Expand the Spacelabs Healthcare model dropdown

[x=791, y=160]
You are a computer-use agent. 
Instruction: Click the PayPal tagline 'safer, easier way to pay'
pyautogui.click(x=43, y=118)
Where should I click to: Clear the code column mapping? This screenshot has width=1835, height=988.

--------------------------------

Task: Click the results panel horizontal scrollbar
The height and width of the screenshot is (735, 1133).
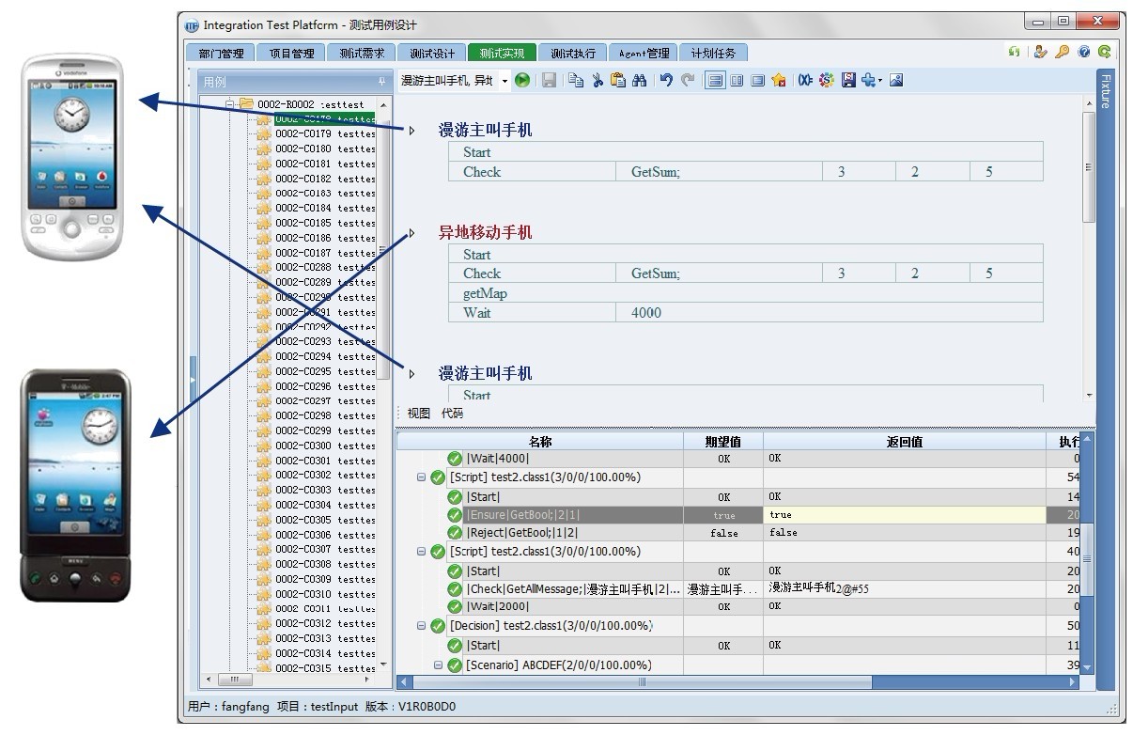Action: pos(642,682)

--------------------------------

Given request: Can you rewrite the part of the records that opens with the line containing "Task: Click the" and closes with the line containing "Action: pos(642,682)", requests included, adding -44 to every coordinate in the answers and leaving out the pictures?

Exercise result:
Task: Click the results panel horizontal scrollbar
The height and width of the screenshot is (735, 1133).
Action: pos(598,638)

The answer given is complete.